Once you have all the acorn meats shelled (a little of the brown skin, called the test, is OK), puree them with water in the blender. Pour this into your large jar and set in a cool place, cooler than about 60°F. I will often refrigerate it. Temperatures too warm will cause it to ferment.
Every day, up to twice a day, carefully pour off the water and replace it. As an added, but optional step, you can pour the last of each day's water -- the stuff with the most fine sediment in it -- into a baking sheet and let the water evaporate from it. What's left is pure acorn starch, which you can use exactly like corn starch.

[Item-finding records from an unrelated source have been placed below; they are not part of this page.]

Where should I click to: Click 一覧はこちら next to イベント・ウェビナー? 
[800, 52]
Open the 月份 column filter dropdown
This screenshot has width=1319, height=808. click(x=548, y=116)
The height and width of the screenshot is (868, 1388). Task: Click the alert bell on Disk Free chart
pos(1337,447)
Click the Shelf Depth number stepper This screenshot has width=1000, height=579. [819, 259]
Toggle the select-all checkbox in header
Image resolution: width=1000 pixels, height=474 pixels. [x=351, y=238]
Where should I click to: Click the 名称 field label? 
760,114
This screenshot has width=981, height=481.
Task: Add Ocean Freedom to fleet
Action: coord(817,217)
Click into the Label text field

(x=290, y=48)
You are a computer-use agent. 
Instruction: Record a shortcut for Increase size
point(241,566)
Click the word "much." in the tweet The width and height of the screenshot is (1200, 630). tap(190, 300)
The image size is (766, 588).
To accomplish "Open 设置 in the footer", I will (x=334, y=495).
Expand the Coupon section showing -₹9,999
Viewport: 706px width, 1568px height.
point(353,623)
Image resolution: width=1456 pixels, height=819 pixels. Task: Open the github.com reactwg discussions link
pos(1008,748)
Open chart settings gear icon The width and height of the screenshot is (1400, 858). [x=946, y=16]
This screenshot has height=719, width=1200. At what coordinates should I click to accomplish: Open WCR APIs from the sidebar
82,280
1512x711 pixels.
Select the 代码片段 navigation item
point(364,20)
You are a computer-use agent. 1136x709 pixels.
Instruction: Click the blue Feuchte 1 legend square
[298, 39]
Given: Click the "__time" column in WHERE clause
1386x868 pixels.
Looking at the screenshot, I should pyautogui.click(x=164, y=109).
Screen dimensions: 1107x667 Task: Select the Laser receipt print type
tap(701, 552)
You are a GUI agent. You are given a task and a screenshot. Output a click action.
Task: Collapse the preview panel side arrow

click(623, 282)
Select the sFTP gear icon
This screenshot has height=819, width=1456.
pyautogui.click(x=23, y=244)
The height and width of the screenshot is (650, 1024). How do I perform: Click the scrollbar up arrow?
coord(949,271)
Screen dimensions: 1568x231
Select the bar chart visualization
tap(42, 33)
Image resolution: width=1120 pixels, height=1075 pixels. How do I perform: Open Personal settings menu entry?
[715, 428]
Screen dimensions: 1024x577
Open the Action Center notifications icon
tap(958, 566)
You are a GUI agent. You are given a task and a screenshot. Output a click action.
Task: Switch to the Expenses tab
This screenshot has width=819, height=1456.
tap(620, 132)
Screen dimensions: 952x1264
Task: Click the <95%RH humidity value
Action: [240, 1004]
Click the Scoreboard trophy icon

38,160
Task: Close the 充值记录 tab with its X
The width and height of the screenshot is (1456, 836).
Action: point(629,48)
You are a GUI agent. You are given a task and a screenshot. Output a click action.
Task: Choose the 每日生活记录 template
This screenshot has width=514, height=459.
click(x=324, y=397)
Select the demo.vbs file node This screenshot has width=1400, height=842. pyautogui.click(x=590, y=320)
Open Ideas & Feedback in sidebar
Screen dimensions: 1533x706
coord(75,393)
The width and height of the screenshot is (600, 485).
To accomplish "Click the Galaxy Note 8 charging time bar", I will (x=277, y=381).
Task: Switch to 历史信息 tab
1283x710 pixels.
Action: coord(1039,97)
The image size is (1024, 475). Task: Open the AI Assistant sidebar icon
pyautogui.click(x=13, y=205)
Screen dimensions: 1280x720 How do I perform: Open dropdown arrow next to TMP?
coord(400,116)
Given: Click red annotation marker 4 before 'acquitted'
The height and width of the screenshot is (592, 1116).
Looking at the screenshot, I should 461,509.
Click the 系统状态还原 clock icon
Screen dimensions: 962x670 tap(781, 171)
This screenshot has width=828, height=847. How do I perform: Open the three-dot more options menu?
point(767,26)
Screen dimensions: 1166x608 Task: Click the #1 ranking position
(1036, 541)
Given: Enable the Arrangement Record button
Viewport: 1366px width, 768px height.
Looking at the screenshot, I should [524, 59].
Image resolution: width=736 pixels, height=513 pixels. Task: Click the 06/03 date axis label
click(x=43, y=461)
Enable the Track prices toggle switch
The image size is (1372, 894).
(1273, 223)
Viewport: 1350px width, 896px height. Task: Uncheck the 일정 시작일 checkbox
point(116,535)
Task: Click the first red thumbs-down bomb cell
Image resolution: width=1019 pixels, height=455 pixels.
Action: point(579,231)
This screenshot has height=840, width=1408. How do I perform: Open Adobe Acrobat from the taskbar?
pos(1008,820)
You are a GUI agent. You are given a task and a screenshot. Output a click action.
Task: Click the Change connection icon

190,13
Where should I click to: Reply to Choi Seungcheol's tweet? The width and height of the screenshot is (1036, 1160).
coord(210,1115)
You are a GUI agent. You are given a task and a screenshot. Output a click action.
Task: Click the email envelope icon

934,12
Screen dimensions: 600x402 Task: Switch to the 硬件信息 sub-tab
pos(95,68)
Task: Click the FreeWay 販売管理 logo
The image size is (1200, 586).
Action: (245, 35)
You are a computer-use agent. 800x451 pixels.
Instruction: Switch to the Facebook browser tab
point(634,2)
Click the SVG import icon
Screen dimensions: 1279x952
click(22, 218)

After about four or five days, taste the meal. It should be bland, not bitter. If it is still bitter, keep changing the water until it's not. Each species of acorn will need different leaching times.
When the wet meal is ready, move it to a strainer lined with cheesecloth. Strain out as much water as possible. In this step, you really do want to capture this last water because it is loaded with starch. Let that water evaporate from a baking sheet.
Lay out your wet acorn meal to dry. I use a dehydrator set at 95°F. Shoot for conditions like that. An oven is too hot and will turn the flour dark brown.
When the meal is completely dry, add it and any chunks of acorn starch to a spice grinder or blender and buzz until completely fine, like wheat flour. Store in a jar in the fridge or freezer, so the acorn fats don't go rancid. It will keep this way a year or more.